**Text segment:**
====

In this case, the Debtor did not herself execute and file the Petition and the other required bankruptcy documents. Instead, her daughter, Juanita Maes, did. She signed with the following notation: "Juanita Maes, as attorney-in-fact for Jennie Adelle Maes." However, Juanita Maes acted based upon a mistaken understanding. Under the Colorado Uniform Power of Attorney Act, COLO. REV. STAT. § 15-14-701 et seq. (the "CUPOA"):

An attorney-in-fact under a valid power of attorney [covering claims and litigation] ... has the right to file a petition for bankruptcy relief and otherwise participate in a bankruptcy proceeding for the principal ... unless the power of attorney provides otherwise.

In re Sniff , 2015 WL 7351477, at *5 (Bankr. D. Colo. Oct. 6, 2015) (citing COLO. REV. STAT. § 15-14-735(1)(g) ). However, the First POA never became effective and the Second POA was signed after the bankruptcy filing while the Debtor was incompetent. So, Juanita Maes was not an "attorney-in-fact" for the Debtor and was not properly authorized to direct that the Petition be filed under the CUPOA.

====

**Dataset entries:**
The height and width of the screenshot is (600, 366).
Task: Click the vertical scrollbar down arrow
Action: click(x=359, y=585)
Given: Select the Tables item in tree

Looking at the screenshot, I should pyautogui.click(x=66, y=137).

====

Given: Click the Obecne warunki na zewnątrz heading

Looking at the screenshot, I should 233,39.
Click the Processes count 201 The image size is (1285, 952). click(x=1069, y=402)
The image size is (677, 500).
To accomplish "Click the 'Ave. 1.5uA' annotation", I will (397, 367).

====

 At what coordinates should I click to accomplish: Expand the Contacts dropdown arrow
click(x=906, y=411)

====

**Task set:**
A: From the excerpt on the Maes bankruptcy petition, write out the passage starting with "An attorney-in-fact under" and going on through "attorney provides otherwise.".
B: Recast the paragraph of the excerpt on the Maes bankruptcy petition that begins "In this case, the Debtor did not herself" as a bulleted list that keeps its main facts.
C: Carry the excerpt on the Maes bankruptcy petition forward from its final sentence.

**Per-task outputs:**
A:
An attorney-in-fact under a valid power of attorney [covering claims and litigation] ... has the right to file a petition for bankruptcy relief and otherwise participate in a bankruptcy proceeding for the principal ... unless the power of attorney provides otherwise.

B:
- The Debtor did not personally sign and file the Petition or the other required bankruptcy documents.
- Her daughter, Juanita Maes, did so instead.
- Juanita Maes signed as "Juanita Maes, as attorney-in-fact for Jennie Adelle Maes."
- Juanita Maes acted on a mistaken understanding.
- The governing statute is the Colorado Uniform Power of Attorney Act, COLO. REV. STAT. § 15-14-701 et seq. (the "CUPOA").

C:
In the absence of authority under the First POA, the Second POA, and the CUPOA, the Debtor's counsel argues that a different set of rules governs if the Debtor is "incompetent." Fed. R. Bankr. P. 1004.1 is titled "Petition for an Infant or Incompetent Person" and provides as follows:

If an infant or incompetent person has a representative, including a general guardian, committee, conservator, or similar fiduciary, the representative may file a voluntary petition on behalf of the infant or incompetent person. An infant or incompetent person who does not have a duly appointed representative may file a voluntary petition by next friend or guardian ad litem. The court shall appoint a guardian ad litem for an infant or incompetent person who is a debtor and is not otherwise represented or shall make any other order to protect the infant or incompetent debtor.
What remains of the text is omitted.